En Sıcak Konular

Oktan Keleş ve Melamilik Dünyası

22 Aralık 2011 14:52 tsi
Oktan Keleş ve Melamilik Dünyası Yazar Mustafa Everdi Oktan Keleş'i ve eserlerini değerlendiriyor...

OKTAN KELEŞ VE MELAMÎLİK DÜNYASI

Mustafa EVERDİ 


Evren, gezegenler, dünya, âdemoğlu yaratıldı; sonra hepsi kaderine mi terk edildi? Yoksa bu kainatı yaratanın her an her nefes olayları izlediği, kaydettiği ve iyilerle kötüler, meleklerle cinler, insanlarla, şeytanlar, kötülükle iyilik sürekli bir mücadele içinde mi?

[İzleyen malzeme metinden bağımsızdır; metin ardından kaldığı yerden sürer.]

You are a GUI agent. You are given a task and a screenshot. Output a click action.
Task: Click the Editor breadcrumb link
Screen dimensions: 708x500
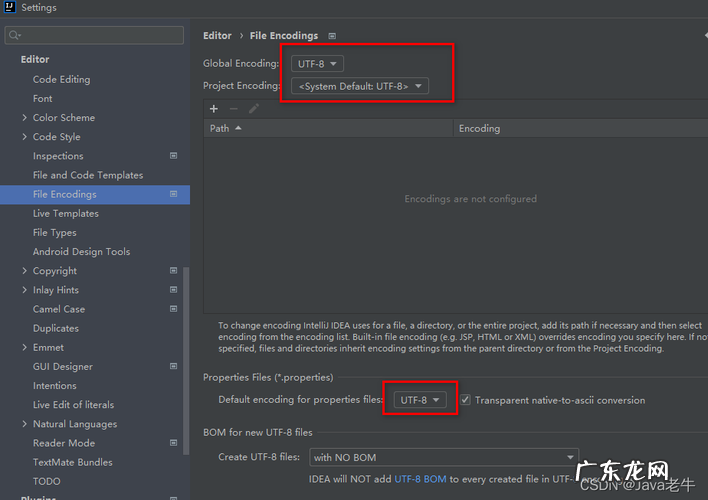coord(217,36)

Kitabımız Kuran’ı Kerim bu sürekliliği, namaz daima tetikte durmayı, tasavvuf bunu metafizik bir iklim içinde Hak’la bir olmayı anlatır durur.

Tabiat hükmünü işler, sünnetullah denilen bir kanun var; deterministleri haklı çıkaran bu işleyiş sürer. Ancak bunların üstünde metafizik bir âlem –hatta âlemler- vardır.

Bu âlemlerin izdüşümü Asya’dır. Asya; esas olan, en üstün, en büyük demektir. Pokerde as bütün kağıtlardan üstündür. Asya da bütün kıtaların üstünde; esas olayların geçtiği bir mekandır. Bütün önemli olaylar, mimari eserler ve medeniyetler burada neşvü nema bulmuştur. Firdevsî’nin Şahname’sini okursak; Simurg’u; Zal’i yuvasında beslemeyi, verdiği telek(tüy)i yaktığı takdirde anında yanında hazır olup yardım ettiğini, sezaryenle doğumu görürsünüz. Tevrat’ın nefilimlerini, Asya’nın devlerini, onları yenen Hak yolundaki kahramanları, İskender’in dünyanın sırlarını araştıran seferlerini Şahname’de izlersiniz. Medeniyet aşamalı olarak zamanla gelişmemiştir; periyotlar halinde sıçramalar sonra geriye dönüşler vardır. Geçmişte zirveye çıkan medeniyetler insanoğlu kibre, şeytanîliğe dönünce elinden alınmıştır. Bütün bu geçmişi –iyiliği ve kötülüğü- bir gelenek içinde birbirine devredenler vardır. İnananlar vardır; şeytanîler vardır. Sembollerle kendilerini ele veren yapılar vardır.


 


Metafizik denilince biraz düşünmek gerekiyor. Fiziksel dünyadaki savaşları görebiliyoruz; tarih kitaplarından öğreniyoruz. Metafizik dünyadaki kıyasıya mücadele ise bazılarına ayân iken çoğunluk bunlardan bihaberdir. Üstelik tasavvuf erenleri, metafizik âlemin mücahitleri/komutanları iken; iki sema-bir zikirle bireysel arınmışlığın zirvesi diye takdim edenler vardır. Sanki İbrahim milleti/Muhammed ümmeti bu dünyadaki olayları sadece seyretmek için vardır.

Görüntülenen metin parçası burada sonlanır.